December 2013 – SQL And Its Sequels

Month: December 2013

The USA’s healthcare.gov site and LAMP

The USA’s health care exchange site, healthcare.gov, has had well-publicized initial woes.

The New York Times has said one of the problems was the government’s choice of DBMS, namely MarkLogic. A MarkLogic employee has said that “If the exact same processes and analysis were applied to a LAMP stack or an Oracle Exa-stack, the results would have likely been the same.”

I don’t know why he picked Exastack for comparison, but I too have wondered whether things would have been different if the American government had chosen a LAMP component (MySQL or MariaDB) as a DBMS, instead of MarkLogic.

What is MarkLogic?

The company is a software firm founded in 2001 based in San Carlos California. It has 250 employees. The Gartner Magic Quadrant classes it as a “niche player” in the Operational DBMS Category.

The product is a closed-source XML DBMS. The minimum price for a perpetual enterprise license is $32,000 but presumably one would also pay for support, just as one does with MySQL or MariaDB.

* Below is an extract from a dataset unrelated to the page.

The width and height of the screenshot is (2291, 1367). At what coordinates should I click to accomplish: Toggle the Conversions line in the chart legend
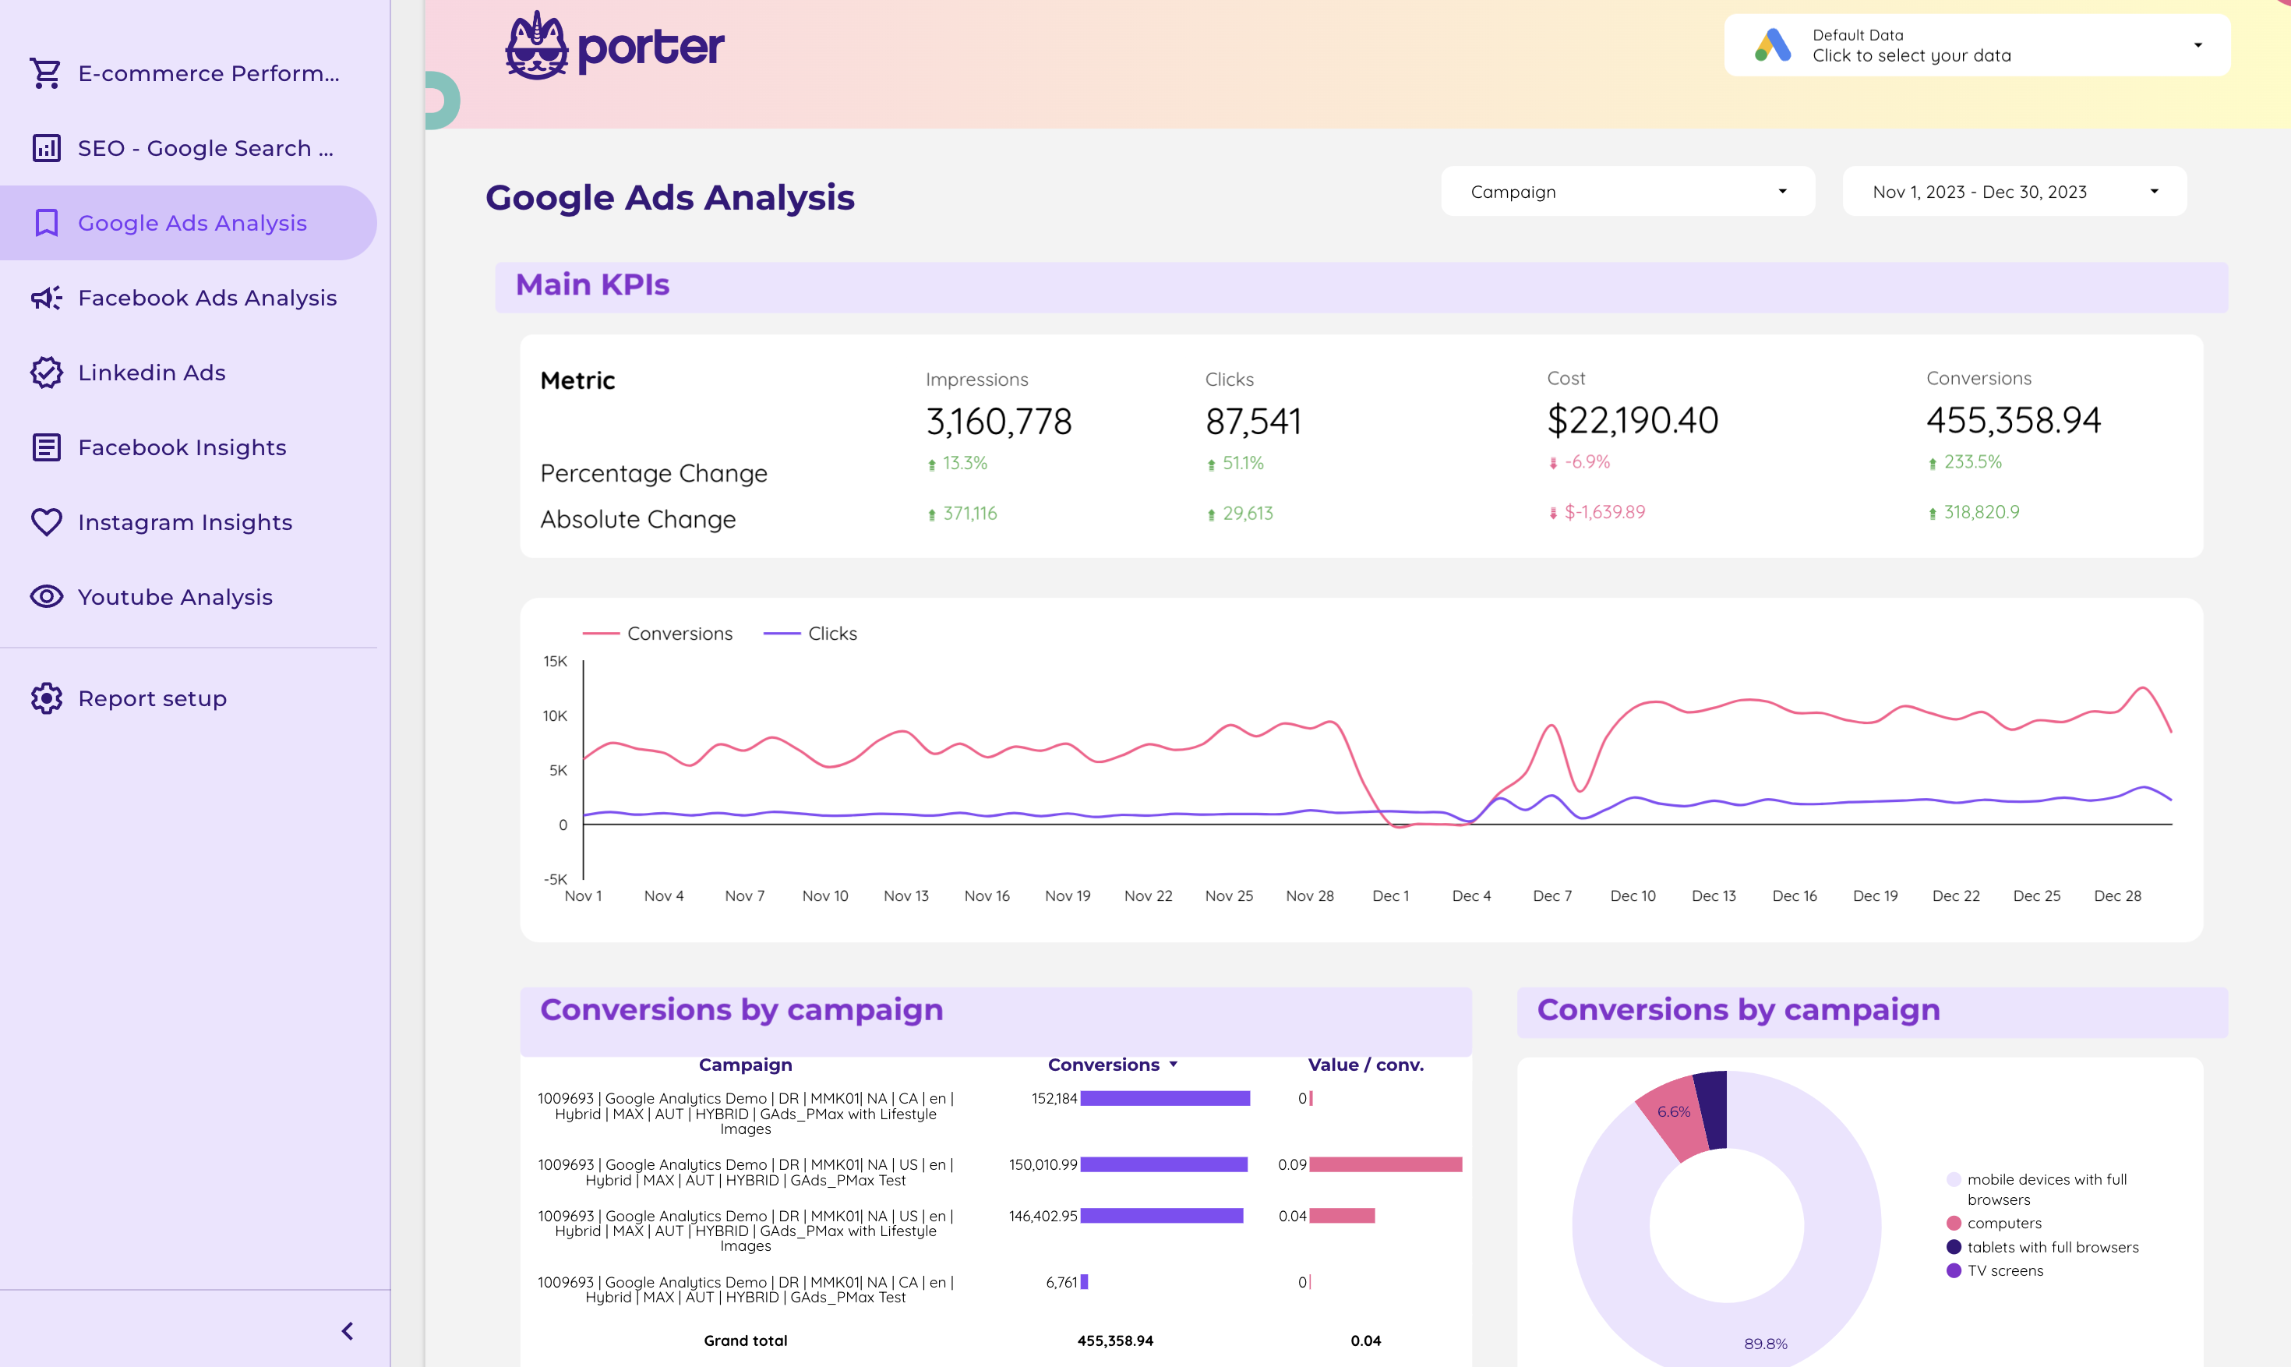[x=658, y=633]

There are 250 customers. According to the Wall Street Journal “most of its sales come from dislodging Oracle Corp.”

One of the customers, since 2012 or before, is CMS (the Centers for Medicare and Medicaid), which is a branch of the United States Department of Health and Human Services. CMS is the agency that built the healthcare.gov online portal.

Is MarkLogic responsible for the woes?

Probably MarkLogic is not the bottleneck.

It’s not even the only DBMS that the application queries. There is certainly some contact with other repositories during a get-acquainted process, including Oracle Enterprise Identity management — so one could just as easily blame Oracle.

There are multiple other vendors. USA Today mentions Equifax, Serco, Optum/QSSI, and the main contractor
CGI Federal.

A particular focus for critics has been a web-hosting provider, Verizon Terremark. They have been blamed for some of the difficulties and will eventually be replaced by an HP solution. HP also has a fairly new contract for handling the replication.

Doubtless all the parties would like to blame the other parties, but “the Obama administration has requested that all government officials and contractors involved keep their work confidential”.

It’s clear, though, that the site was launched with insufficient hardware. Originally it was sharing machines with other government services. That’s changed. Now it has dedicated machines.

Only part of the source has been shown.